Stored data:

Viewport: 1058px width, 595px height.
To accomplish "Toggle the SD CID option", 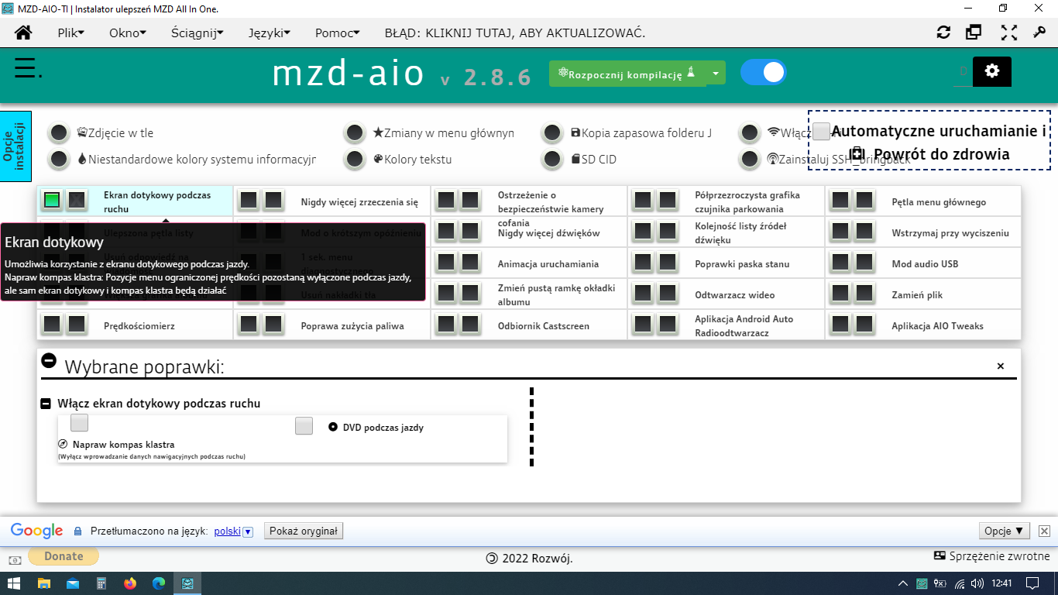I will [x=552, y=160].
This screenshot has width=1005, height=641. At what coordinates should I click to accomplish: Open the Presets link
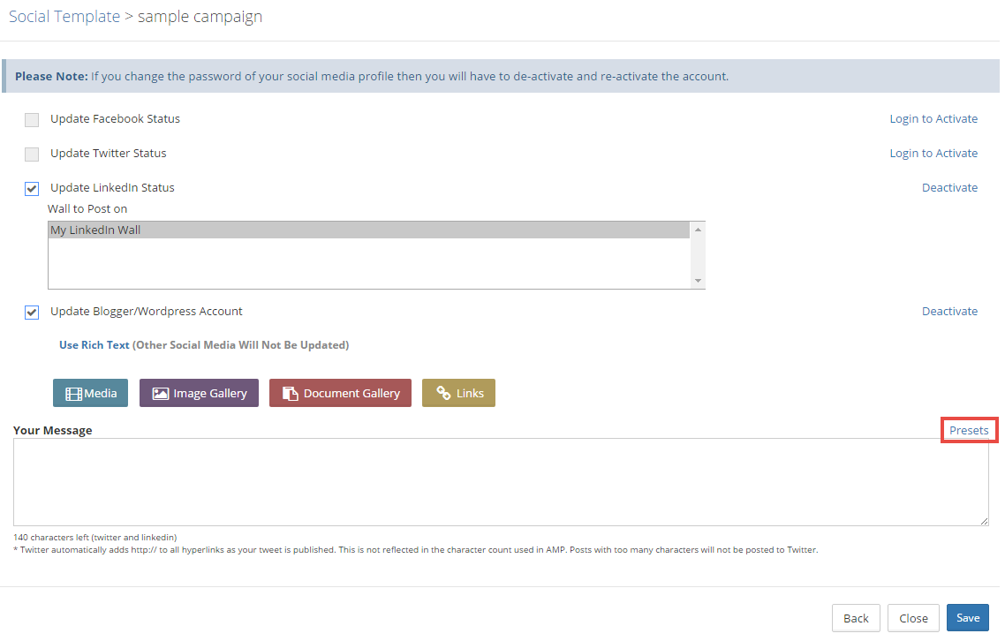click(x=969, y=430)
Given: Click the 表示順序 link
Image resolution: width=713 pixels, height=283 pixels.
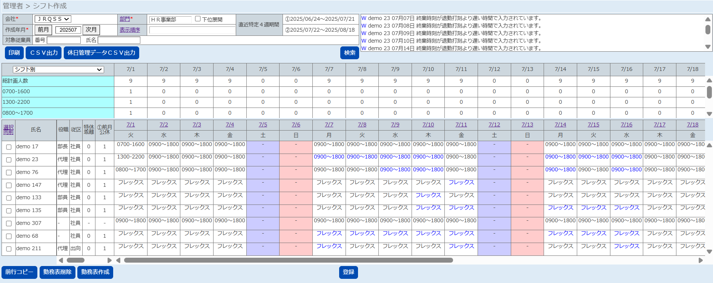Looking at the screenshot, I should point(130,30).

* _Your assignment_: In the records above, the lines from the one containing "Image resolution: width=713" through the last line are to be written out exactly, both ends included and pictures omitted.

* _Your solution_:
Image resolution: width=713 pixels, height=283 pixels.
Looking at the screenshot, I should point(130,30).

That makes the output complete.